Work instructions: Ignoring every picture, return the lines of the listing below word for word, from the line that holds "The width and height of the screenshot is (868, 332)." through the line that holds "Viewport: 558px width, 392px height.".

Source records:
=== Begin Enclosure ===

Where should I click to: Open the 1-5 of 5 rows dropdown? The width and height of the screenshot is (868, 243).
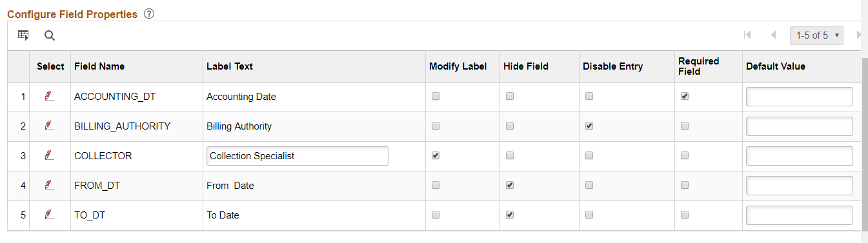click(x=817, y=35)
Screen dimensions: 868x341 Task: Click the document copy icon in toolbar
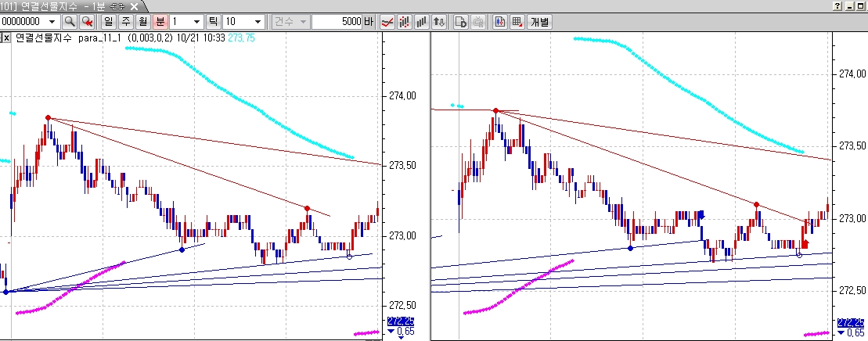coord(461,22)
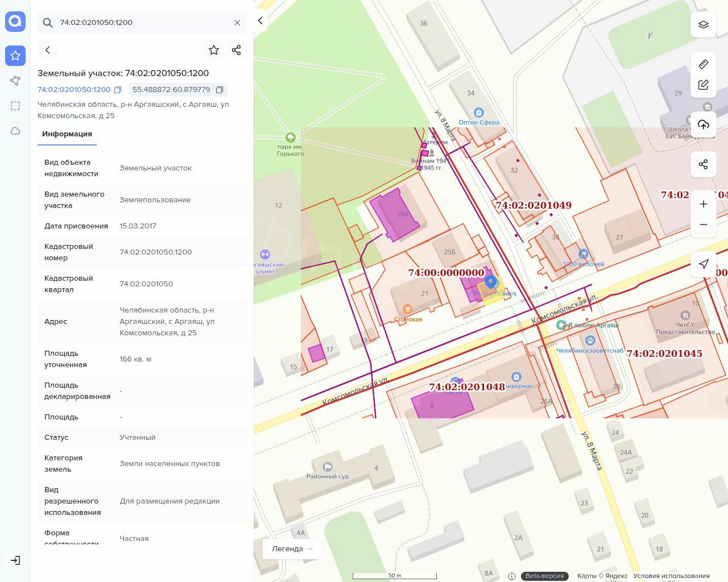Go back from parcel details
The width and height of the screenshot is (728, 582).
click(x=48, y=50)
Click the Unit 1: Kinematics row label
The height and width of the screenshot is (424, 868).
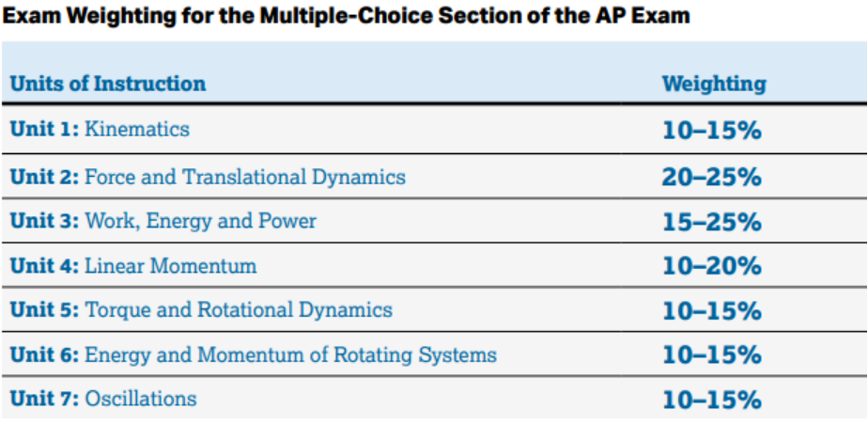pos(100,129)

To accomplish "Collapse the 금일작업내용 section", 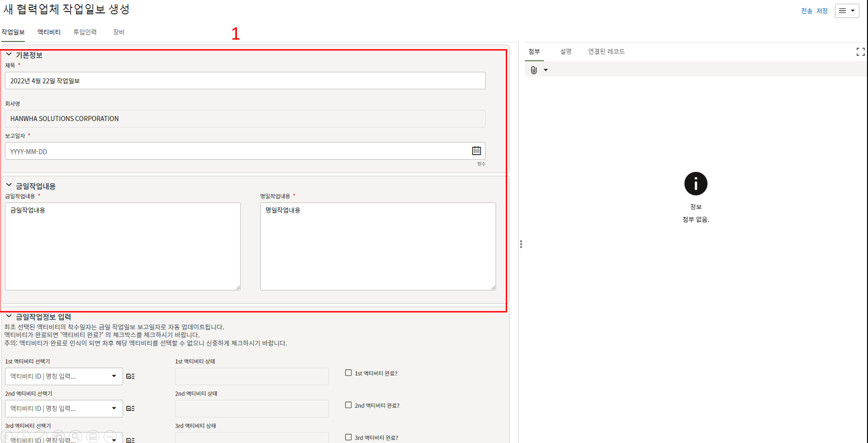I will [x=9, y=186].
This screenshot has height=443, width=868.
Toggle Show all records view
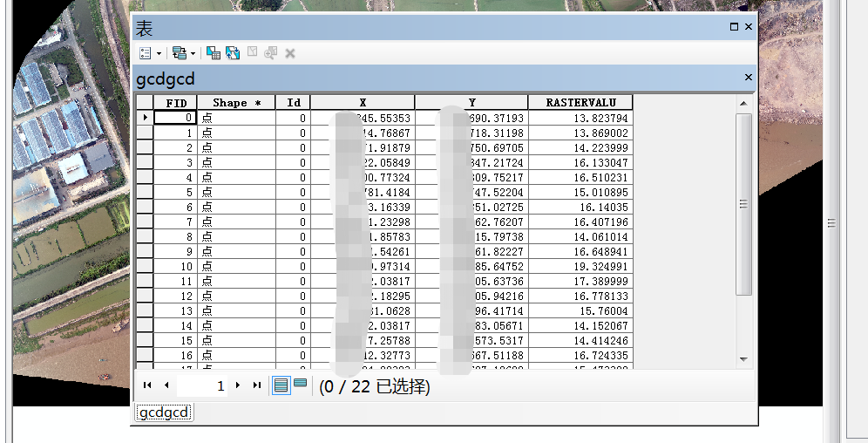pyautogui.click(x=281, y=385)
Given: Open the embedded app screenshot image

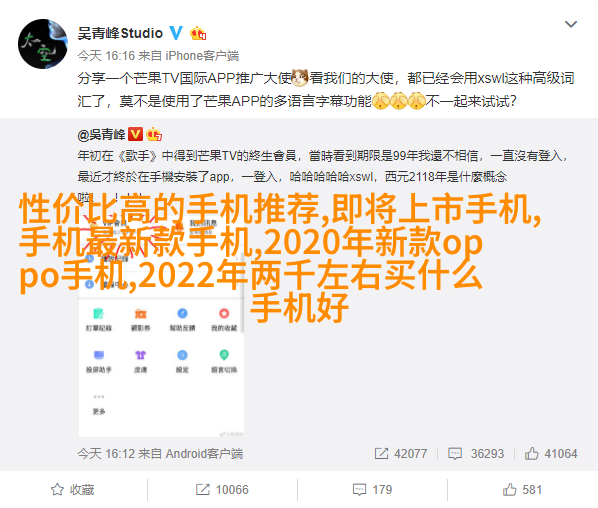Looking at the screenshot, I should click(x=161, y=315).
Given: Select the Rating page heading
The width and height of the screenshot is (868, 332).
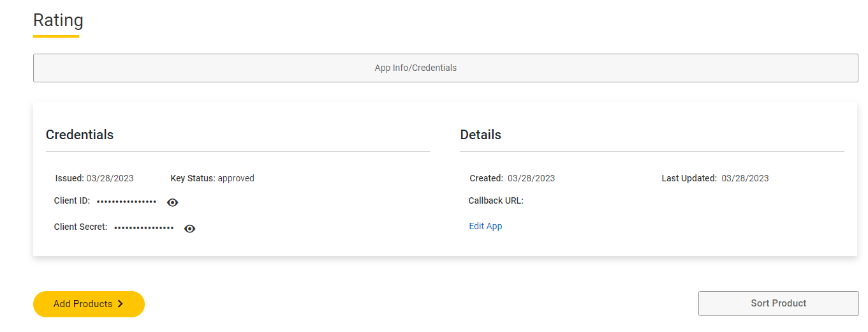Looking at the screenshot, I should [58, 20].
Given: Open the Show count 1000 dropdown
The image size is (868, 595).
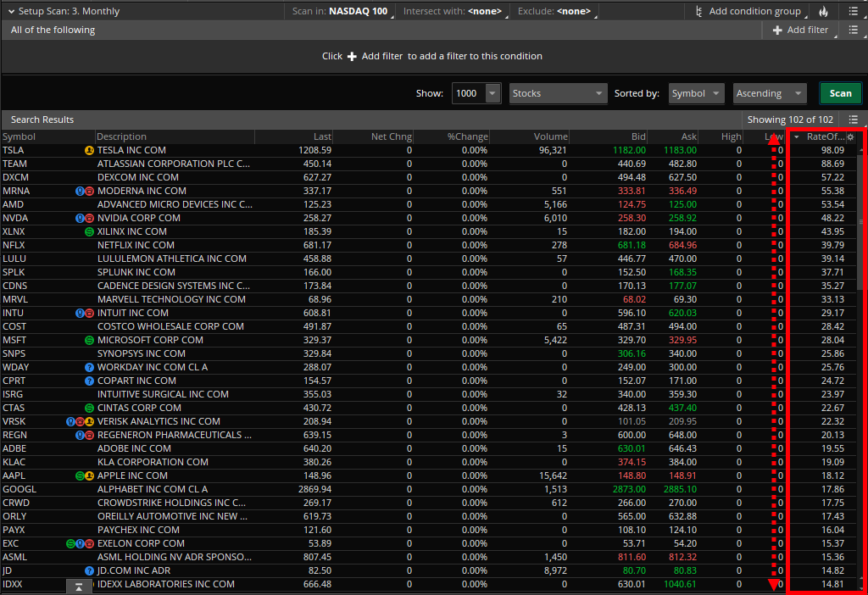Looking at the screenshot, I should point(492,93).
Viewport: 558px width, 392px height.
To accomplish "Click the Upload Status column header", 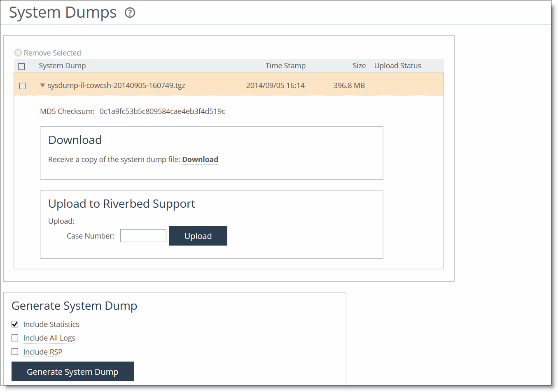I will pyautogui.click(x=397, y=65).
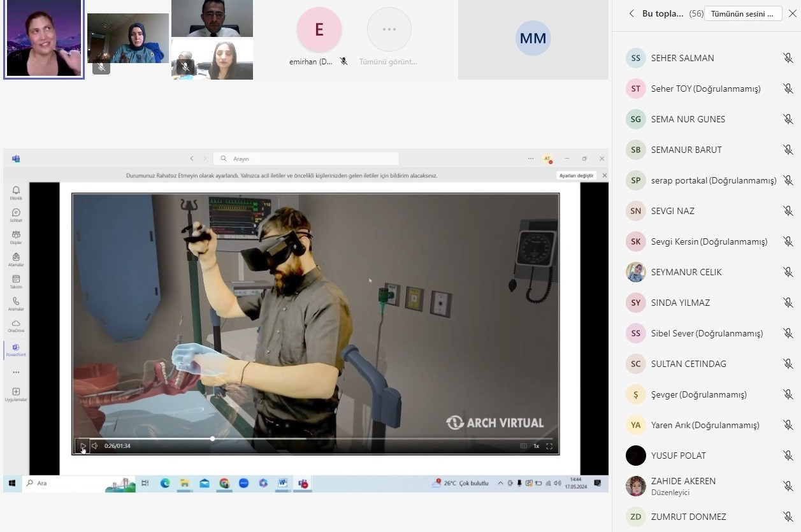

=== End Enclosure ===

Solution:
The width and height of the screenshot is (868, 332).
Looking at the screenshot, I should [58, 20].
Given: Open the Show count 1000 dropdown
The image size is (868, 595).
Looking at the screenshot, I should point(492,93).
Viewport: 558px width, 392px height.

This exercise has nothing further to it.